Microsoft says its Chinese-to-English translator approaches human efficacy
Tech giant Microsoft Corp. says it has built a system that can translate news articles from Chinese to English and vice versa, just as a human would, in what it calls a breakthrough.
The translator mimics how people improve their work, by going over it again and again until they get it right.
One human method used to build the system is called dual learning. Every time Microsoft researchers sent a sentence through the system to be translated from Chinese to English, they also translated it back from English to Chinese. That’s similar to what people might do to make sure their automated translations were accurate. This method allowed the system to learn from its own mistakes.
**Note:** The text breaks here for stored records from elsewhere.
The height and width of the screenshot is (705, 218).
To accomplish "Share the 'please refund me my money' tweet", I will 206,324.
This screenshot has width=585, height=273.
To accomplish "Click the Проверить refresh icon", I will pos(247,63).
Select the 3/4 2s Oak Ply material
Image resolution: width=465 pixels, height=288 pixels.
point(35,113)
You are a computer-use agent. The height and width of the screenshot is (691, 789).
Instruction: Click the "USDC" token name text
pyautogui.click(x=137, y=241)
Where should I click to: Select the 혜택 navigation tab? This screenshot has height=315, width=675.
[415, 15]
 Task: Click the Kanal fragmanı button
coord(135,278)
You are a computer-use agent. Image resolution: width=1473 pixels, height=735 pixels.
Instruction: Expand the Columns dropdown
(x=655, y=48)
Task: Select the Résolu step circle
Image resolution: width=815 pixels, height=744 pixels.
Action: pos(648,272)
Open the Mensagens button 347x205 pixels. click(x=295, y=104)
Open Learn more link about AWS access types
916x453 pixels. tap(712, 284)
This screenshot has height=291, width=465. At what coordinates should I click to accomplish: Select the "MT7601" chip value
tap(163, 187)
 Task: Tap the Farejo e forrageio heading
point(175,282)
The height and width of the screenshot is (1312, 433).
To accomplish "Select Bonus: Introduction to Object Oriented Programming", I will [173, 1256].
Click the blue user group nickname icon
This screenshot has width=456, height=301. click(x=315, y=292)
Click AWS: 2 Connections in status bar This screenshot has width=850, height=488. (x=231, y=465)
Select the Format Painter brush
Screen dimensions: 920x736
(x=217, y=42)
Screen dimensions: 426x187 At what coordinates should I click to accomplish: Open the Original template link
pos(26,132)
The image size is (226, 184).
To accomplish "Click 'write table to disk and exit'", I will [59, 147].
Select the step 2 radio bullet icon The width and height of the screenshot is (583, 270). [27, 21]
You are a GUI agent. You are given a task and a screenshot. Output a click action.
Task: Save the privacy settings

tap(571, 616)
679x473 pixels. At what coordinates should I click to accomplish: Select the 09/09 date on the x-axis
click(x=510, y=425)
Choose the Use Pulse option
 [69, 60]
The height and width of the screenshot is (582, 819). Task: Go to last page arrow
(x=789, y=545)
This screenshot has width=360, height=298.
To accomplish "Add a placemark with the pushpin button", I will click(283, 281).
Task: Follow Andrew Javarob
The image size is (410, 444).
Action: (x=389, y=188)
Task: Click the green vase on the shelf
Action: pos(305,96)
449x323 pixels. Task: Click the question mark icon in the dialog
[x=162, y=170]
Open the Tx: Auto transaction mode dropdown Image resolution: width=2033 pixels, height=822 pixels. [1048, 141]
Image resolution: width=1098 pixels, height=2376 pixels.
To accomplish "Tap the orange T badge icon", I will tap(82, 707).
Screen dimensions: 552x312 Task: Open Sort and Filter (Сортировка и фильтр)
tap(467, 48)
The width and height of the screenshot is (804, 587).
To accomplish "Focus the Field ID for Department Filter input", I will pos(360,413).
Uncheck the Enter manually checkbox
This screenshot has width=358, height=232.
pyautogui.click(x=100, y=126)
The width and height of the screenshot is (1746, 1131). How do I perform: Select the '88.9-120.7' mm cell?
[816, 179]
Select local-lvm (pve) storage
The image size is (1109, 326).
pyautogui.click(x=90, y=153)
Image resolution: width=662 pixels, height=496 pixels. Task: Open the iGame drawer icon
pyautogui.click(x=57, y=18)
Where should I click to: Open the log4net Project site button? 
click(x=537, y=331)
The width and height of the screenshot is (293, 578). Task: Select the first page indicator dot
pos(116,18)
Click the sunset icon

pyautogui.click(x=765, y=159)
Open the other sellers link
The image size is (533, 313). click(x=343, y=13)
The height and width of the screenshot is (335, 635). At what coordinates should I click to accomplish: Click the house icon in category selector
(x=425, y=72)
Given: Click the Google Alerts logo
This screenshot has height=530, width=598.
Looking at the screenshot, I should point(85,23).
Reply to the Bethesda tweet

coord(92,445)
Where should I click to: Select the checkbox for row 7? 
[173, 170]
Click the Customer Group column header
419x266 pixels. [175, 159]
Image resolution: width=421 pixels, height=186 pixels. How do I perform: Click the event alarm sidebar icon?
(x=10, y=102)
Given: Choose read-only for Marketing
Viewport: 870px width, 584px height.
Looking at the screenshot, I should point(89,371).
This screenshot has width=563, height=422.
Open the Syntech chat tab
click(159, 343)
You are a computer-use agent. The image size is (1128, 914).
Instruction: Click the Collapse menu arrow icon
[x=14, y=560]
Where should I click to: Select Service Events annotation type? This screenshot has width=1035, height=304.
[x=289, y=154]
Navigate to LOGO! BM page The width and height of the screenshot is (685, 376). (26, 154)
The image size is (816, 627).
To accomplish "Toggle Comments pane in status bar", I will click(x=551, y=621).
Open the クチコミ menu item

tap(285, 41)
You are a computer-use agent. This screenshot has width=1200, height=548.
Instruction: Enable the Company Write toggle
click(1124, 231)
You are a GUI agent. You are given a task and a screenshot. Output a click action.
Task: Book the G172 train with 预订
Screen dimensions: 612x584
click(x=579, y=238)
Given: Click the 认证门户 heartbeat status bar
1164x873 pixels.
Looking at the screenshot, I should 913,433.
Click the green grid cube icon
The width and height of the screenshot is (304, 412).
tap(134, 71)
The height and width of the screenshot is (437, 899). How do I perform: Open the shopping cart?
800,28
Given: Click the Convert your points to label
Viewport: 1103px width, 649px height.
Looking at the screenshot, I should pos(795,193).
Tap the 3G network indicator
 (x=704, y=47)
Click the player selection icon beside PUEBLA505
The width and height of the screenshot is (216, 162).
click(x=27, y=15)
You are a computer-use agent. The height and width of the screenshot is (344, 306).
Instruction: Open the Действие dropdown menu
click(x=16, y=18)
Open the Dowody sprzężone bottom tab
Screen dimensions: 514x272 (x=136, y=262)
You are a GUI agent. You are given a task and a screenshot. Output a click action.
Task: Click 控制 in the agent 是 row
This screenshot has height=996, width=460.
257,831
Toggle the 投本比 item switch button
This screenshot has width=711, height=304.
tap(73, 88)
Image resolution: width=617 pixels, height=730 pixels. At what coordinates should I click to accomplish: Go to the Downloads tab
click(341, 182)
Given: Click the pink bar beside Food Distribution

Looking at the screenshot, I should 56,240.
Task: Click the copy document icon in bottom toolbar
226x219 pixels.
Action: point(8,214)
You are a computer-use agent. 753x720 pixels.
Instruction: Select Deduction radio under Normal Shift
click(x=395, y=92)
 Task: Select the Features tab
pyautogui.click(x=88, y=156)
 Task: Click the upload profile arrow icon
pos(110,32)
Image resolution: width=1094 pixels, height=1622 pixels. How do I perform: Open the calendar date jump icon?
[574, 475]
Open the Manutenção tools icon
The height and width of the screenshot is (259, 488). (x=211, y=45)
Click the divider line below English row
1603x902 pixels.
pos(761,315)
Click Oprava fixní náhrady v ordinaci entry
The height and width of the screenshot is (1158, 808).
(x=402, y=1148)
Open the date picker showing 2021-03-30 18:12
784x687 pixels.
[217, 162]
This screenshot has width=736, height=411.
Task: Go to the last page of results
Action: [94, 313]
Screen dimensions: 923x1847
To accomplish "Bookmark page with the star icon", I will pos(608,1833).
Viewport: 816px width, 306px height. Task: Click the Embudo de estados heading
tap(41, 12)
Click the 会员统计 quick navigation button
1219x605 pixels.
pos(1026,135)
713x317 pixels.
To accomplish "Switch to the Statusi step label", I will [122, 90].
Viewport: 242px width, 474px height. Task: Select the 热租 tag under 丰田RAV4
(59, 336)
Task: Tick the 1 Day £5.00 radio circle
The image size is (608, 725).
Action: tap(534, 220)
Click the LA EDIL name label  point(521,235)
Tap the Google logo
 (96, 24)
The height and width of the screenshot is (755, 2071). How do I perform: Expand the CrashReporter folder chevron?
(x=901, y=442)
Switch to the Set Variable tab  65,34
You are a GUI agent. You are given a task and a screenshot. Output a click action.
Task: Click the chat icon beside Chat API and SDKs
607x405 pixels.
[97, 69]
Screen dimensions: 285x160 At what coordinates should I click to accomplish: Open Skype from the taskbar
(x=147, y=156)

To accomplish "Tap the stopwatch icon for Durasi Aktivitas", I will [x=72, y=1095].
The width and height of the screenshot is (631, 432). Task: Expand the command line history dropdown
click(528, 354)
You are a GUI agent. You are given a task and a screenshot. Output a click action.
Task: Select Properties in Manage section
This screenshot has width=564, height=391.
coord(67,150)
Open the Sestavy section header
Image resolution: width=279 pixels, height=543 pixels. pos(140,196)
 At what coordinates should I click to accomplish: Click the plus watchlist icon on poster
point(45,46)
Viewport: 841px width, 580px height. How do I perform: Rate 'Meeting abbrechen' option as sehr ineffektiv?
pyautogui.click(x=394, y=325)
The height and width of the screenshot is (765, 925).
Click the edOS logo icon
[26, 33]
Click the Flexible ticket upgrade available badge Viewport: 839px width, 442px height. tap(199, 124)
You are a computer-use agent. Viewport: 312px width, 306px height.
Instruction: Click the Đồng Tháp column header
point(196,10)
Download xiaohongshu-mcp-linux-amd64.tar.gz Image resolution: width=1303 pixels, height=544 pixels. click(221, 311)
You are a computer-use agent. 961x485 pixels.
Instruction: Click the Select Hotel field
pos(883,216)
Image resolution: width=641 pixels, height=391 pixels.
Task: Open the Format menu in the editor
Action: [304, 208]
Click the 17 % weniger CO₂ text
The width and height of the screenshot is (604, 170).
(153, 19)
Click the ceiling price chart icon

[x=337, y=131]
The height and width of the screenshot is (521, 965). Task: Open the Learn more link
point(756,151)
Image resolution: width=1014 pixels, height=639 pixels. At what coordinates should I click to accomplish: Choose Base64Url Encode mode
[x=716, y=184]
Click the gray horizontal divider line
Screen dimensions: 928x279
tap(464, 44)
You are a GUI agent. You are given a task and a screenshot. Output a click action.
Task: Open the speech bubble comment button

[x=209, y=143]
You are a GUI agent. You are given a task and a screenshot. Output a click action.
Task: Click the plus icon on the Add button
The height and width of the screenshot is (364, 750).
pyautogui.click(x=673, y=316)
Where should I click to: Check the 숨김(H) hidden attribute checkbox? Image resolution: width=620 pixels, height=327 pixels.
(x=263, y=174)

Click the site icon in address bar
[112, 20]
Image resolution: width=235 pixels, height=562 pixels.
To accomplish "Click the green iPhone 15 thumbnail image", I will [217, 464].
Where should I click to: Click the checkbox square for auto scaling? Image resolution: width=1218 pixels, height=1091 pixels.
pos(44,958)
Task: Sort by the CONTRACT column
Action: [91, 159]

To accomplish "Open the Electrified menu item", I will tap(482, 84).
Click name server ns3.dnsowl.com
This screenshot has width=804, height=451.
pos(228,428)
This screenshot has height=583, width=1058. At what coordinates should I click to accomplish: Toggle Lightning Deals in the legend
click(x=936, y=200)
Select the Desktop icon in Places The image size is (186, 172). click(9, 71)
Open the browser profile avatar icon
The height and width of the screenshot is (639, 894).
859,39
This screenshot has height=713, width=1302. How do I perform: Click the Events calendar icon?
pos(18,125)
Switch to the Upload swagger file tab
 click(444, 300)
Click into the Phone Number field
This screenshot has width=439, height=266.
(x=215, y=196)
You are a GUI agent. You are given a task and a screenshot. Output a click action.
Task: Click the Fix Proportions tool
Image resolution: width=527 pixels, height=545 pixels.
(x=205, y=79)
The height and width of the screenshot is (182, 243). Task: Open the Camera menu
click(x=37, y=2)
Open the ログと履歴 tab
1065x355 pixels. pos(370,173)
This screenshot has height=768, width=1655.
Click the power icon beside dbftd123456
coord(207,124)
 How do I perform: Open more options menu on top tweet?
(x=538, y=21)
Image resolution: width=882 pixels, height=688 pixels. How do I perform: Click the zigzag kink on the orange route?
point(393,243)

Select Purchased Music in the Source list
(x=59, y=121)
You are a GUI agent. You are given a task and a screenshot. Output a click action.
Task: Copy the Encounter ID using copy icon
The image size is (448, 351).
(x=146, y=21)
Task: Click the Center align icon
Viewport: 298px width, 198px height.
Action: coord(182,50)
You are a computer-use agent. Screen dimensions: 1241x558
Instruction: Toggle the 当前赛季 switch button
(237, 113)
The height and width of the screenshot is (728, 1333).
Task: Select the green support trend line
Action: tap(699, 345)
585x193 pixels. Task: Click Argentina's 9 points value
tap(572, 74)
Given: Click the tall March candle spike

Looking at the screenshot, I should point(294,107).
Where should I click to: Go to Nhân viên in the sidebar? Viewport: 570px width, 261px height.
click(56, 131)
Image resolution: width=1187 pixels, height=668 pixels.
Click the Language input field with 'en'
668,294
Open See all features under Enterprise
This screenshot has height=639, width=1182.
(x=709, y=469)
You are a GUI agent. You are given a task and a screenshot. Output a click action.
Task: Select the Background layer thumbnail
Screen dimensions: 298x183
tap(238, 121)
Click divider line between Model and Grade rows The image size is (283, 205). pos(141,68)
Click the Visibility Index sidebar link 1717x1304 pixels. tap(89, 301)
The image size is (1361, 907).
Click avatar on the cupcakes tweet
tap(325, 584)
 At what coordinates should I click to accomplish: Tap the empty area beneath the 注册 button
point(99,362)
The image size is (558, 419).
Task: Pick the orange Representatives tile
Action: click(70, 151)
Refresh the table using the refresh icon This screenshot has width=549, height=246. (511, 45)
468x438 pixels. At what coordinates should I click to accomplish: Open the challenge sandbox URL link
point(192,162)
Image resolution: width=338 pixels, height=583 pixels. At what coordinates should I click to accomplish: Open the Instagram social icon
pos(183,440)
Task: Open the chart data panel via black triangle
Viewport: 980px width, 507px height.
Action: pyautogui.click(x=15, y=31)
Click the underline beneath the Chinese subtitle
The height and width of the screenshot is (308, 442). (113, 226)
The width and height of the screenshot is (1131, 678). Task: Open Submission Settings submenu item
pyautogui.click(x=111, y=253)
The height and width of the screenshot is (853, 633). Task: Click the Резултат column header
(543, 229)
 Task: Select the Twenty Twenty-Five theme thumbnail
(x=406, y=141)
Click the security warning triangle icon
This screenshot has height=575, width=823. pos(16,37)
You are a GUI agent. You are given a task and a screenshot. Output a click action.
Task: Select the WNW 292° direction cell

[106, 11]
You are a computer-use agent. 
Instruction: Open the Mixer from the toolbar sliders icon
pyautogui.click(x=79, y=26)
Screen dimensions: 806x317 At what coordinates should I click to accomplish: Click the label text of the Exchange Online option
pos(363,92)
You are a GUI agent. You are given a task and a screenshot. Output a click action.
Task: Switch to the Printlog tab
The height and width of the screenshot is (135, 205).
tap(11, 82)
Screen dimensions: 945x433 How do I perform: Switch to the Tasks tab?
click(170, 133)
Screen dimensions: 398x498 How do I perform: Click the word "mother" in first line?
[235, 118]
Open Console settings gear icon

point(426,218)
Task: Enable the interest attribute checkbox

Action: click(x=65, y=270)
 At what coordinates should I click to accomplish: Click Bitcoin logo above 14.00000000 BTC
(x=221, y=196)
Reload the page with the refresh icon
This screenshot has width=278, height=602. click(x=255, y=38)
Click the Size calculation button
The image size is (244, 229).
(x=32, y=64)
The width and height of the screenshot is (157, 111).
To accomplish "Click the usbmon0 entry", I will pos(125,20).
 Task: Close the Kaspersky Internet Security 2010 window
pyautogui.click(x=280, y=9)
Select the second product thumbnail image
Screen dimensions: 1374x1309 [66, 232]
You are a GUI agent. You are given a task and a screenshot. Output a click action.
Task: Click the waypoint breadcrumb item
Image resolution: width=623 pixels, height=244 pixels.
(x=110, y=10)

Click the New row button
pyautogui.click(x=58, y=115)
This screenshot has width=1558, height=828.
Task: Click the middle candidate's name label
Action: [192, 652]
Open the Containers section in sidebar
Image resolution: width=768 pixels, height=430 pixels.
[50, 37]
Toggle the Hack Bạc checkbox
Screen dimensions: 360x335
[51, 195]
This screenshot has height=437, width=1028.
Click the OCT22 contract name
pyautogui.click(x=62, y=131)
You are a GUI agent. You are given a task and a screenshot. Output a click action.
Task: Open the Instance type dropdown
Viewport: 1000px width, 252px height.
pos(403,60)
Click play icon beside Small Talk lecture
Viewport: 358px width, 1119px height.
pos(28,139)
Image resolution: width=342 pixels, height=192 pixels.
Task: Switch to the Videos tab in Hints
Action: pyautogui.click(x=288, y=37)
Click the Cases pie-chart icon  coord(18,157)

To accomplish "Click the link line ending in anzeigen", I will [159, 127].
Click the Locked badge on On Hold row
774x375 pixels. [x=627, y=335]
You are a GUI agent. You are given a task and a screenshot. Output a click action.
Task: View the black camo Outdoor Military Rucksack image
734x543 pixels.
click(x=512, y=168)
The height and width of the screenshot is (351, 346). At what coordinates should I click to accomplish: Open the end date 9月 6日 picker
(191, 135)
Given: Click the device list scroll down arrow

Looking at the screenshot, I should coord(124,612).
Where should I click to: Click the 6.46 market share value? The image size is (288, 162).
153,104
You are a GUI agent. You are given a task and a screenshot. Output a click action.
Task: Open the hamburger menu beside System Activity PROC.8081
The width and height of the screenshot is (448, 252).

Another method, called deliberation networks, is similar to how people edit and revise their own writing by going through it again and again. Under this method, researchers taught the system to keep translating the same sentence until better output is achieved.
Under another technique called joint training, the English-to-Chinese system translates new English sentences into Chinese to obtain new sentence pairs. Those are then added to the training data set that is going in the opposite direction, that is, from Chinese to English. The same procedure is then carried out in the other direction, and this ping pong continues, improving both systems.
Agreement regularisation is yet another technique. With this, the translation can be generated by having the system read left to right or right to left. If both ways generate the same translation, the result is considered trustworthy.
Rival Google has also been working on breakthroughs in translation systems. It has Google Translate products for the web, smartphone app and the camera, which can translate the writing it sees.
Only last week, a top executive said Google is working on a new translation and machine learning model for languages, with limited or no data sets, to train the neural engines that handle artificial intelligence tasks.
"This is particularly exciting for Indian languages, for which we face a severe shortage of data," said Barak Turovsky, head of product and design at Google Translate and Machine Learning. "As a result, we have achieved a pretty amazing improvement for Indian and other languages, and are working on expanding this approach to more languages and use cases."
Typically, languages for which a translator has a lot of data can be easily worked upon but the problem arises in case of limited data. The data sets the translator works on comprise of translations done by people.